- **MATERIAL FOR THIS EXERCISE**:

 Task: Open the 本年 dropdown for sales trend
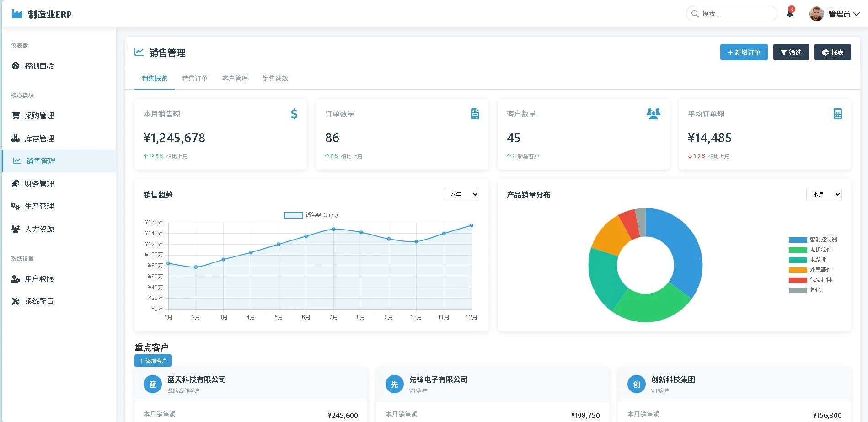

---

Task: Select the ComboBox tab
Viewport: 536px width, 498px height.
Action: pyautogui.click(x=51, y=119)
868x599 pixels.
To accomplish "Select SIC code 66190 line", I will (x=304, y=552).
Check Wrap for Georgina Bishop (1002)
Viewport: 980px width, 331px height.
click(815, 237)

* * *

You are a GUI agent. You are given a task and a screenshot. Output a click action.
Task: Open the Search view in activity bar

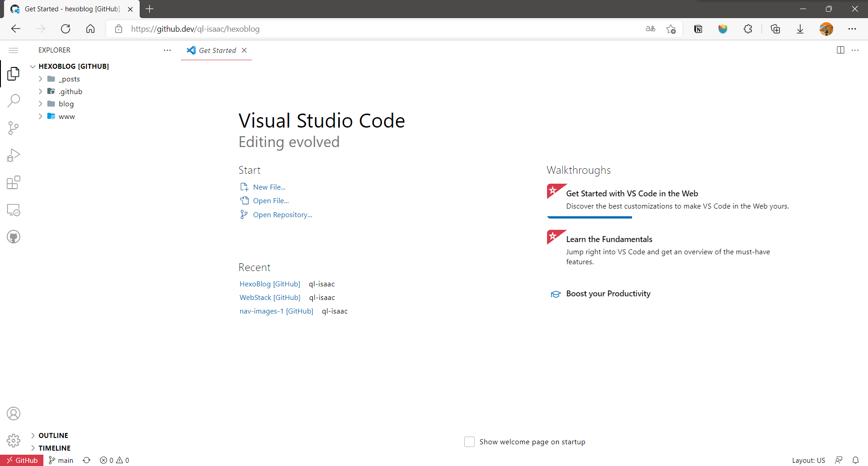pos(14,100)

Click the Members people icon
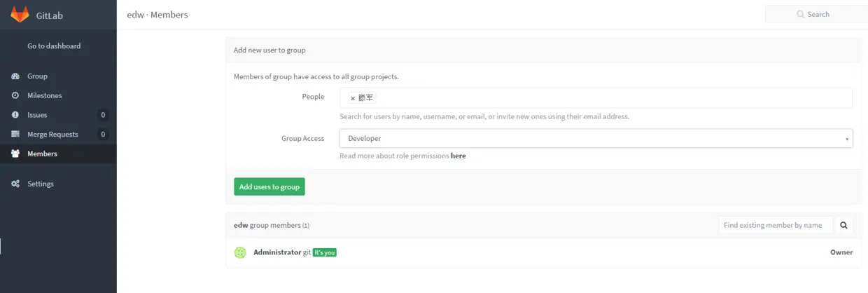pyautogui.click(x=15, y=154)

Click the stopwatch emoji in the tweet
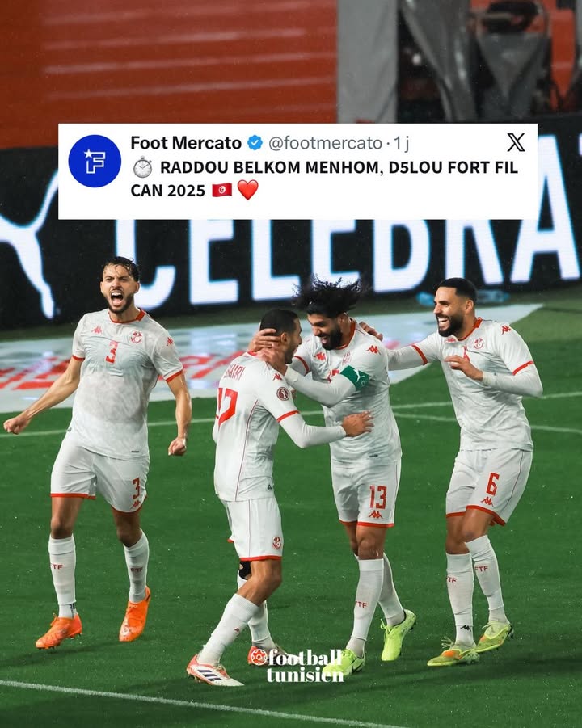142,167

- **EXERCISE**:
State only the count of lines above that hold the string "Select".

- **OUTPUT FOR THIS EXERCISE**:
2